まちなかに機能集積を 都市と医療の再生で 総合研究開発機構が提言
住宅新報 2012年1月31日 号 9面
総合研究開発機構(東京都渋谷区)はこのほど、「老いる都市と医療を再生する~まちなか集積医療の実現策の提示」と題する研究報告書をまとめた。その中で、「『都市』の区域を縮小し、都市機能を集積させる」こと、「医療・介護を一体化して提供する新たな医療法人組織の設立を認める」という2つの政策をセットで実現することか難局克服の鍵であると提言した。
具体的な内容は、まず(1)「『都市』の縮小と機能集積」では、人口増加を前提とした都市計画を見直す。インフラの維持管理に費用便益分析を取り入れ、公共サービスを提供する地域を縮小する。
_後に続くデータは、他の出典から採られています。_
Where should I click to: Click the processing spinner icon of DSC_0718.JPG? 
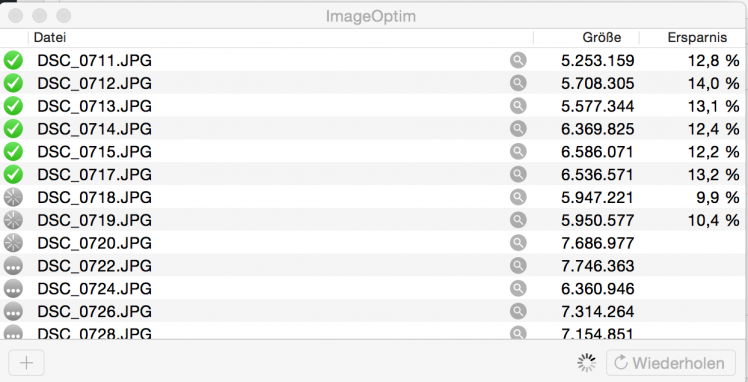(x=13, y=197)
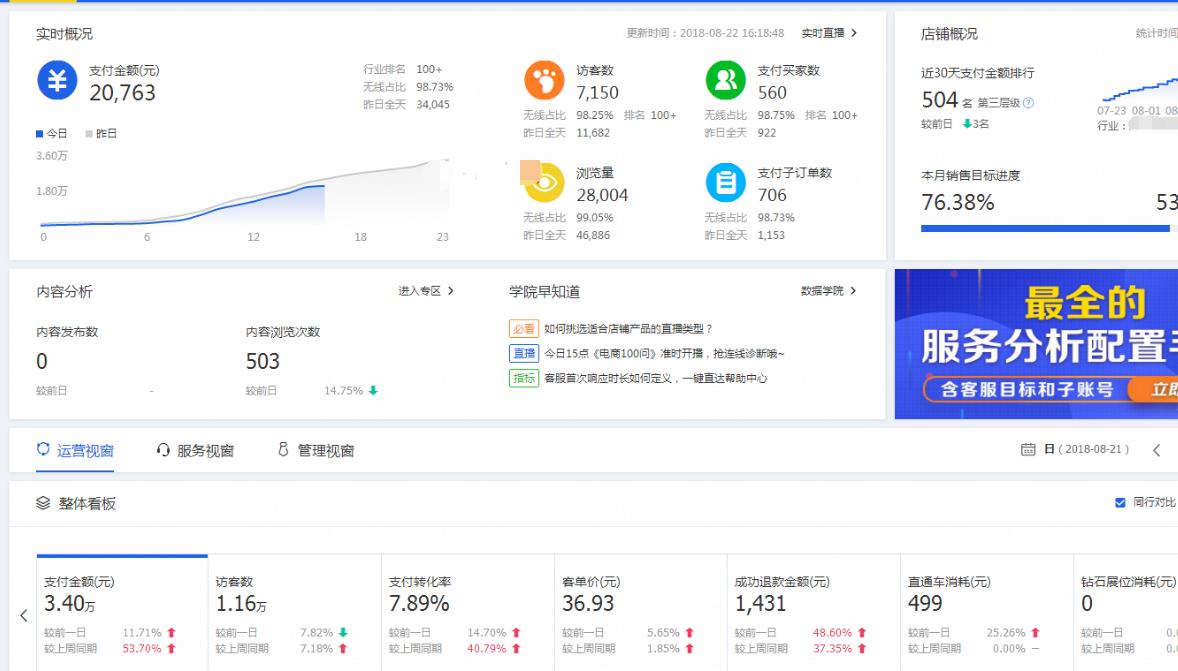
Task: Click the orange 访客数 footprint icon
Action: [544, 81]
更に、「まちなか集積地区」に住民の移動を容易にする補助制度の導入を検討する、とした。
また、(2)「円滑な医療介護供給システムの構築」では、「治す」医療を、高齢期の生活を「支える」を中心に据えた地域包括ケアへと移行。病院だけでなく、介護や住宅、交通などの地域資源を活用して一体的に供給する。そのため、新型医療法人を容認し、医療・介護、まちづくりなど多様なサービス提供主体の連携を図る、としている。